#### CONSEGNA SCRITTA 1:
Rispondi a queste domande sul testo dedicato alle Orme della Memoria:
(a) In quale paese è nato il progetto?
(b) In che anno è nato?
(c) Quale parte delle scarpe diventa un totem contro l'amnesia collettiva?

══ TESTO FORNITO

Desaparecidos: sulle “Orme della memoria” contro le sparizioni
"Orme della Memoria" è un progetto artistico nato in Messico: le scarpe dei familiari dei desaparecidos trasformate in un oggetto di denuncia delle sparizioni forzate. Un'iniziativa che nel tempo ha preso la forma di una vera mostra e che sta facendo ora il giro del mondo
da Città del Messico
Huellas de la memoria (Orme della Memoria) è un progetto artistico nato in Messico nel 2013 per sostenere e affiancare l’attività di ricerca dei familiari dei desaparecidos. A trasformarsi in totem contro l’amnesia collettiva sono le suole delle scarpe, quelle con cui i parenti e gli amici macinano chilometri alla ricerca dei loro cari.

════

#### CONSEGNA SCRITTA 2:
Disponi come lista JSON di stringhe, una per riga e senza le righe vuote, le righe dei record che partono da quella che contiene "Open column chooser at grid top-left corner" e finiscono con quella che contiene "Looking at the", entrambe comprese.

══ RECORD DELL'ESERCIZIO

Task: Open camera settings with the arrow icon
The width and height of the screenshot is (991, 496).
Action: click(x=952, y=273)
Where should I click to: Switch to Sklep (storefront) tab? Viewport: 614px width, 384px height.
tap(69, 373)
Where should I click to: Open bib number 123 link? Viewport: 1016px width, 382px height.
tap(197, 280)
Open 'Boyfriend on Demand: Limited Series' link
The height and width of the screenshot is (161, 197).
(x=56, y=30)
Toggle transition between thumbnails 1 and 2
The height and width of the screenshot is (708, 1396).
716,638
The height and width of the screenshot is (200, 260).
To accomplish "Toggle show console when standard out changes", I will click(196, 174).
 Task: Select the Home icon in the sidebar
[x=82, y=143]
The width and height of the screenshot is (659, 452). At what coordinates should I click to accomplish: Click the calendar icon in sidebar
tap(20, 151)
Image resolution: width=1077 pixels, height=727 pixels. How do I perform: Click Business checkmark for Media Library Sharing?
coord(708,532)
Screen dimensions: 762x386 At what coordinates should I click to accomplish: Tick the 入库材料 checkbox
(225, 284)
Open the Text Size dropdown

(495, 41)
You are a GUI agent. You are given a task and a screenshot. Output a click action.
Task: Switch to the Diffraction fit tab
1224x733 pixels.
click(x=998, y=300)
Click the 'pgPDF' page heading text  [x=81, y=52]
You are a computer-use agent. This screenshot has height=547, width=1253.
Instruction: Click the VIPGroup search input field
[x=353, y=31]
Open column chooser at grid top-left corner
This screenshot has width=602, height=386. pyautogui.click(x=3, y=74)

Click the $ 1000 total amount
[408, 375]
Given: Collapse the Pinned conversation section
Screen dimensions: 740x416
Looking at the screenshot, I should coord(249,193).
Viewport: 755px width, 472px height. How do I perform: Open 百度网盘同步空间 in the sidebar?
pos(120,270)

════

#### RISPOSTA COMPLETA 1:
(a) In Messico.
(b) Nel 2013.
(c) Le suole.

#### RISPOSTA COMPLETA 2:
[
  "Open column chooser at grid top-left corner",
  "This screenshot has width=602, height=386. pyautogui.click(x=3, y=74)",
  "Click the $ 1000 total amount",
  "[408, 375]",
  "Given: Collapse the Pinned conversation section",
  "Screen dimensions: 740x416",
  "Looking at the screenshot, I should coord(249,193)."
]